┌──

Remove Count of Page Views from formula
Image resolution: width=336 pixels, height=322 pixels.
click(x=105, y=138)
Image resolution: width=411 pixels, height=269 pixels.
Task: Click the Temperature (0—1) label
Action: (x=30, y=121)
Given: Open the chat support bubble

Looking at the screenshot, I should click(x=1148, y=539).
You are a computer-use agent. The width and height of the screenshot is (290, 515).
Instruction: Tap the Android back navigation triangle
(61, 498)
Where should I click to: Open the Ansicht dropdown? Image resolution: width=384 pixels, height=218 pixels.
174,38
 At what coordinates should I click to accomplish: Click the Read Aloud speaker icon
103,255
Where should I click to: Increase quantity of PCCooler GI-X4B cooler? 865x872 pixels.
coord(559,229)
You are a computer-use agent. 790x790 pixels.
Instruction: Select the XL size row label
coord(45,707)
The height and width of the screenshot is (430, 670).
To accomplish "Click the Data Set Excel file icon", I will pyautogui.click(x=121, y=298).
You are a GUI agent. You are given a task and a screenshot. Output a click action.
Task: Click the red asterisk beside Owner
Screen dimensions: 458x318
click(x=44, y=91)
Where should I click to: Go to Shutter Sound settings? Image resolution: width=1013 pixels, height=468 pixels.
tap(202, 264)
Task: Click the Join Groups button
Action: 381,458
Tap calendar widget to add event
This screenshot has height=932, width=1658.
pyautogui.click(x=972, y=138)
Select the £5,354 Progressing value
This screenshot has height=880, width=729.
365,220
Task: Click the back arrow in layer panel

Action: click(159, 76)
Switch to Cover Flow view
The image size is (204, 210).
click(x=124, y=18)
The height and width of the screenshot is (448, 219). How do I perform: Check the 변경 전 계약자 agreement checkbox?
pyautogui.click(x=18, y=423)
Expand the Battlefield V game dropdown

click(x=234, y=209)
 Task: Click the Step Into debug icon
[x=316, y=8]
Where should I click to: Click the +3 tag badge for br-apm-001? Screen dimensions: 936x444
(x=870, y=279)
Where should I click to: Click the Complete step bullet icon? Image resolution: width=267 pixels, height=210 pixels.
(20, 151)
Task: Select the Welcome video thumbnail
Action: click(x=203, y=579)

└──

* EXERCISE DIRECTIONS *
Wherever a line holds the word "agent", copy that line out of the entries above.

* TASK OUTPUT *
You are a computer-use agent. The width and height of the screenshot is (290, 515).
You are a computer-use agent. 790x790 pixels.
You are a GUI agent. You are given a task and a screenshot. Output a click action.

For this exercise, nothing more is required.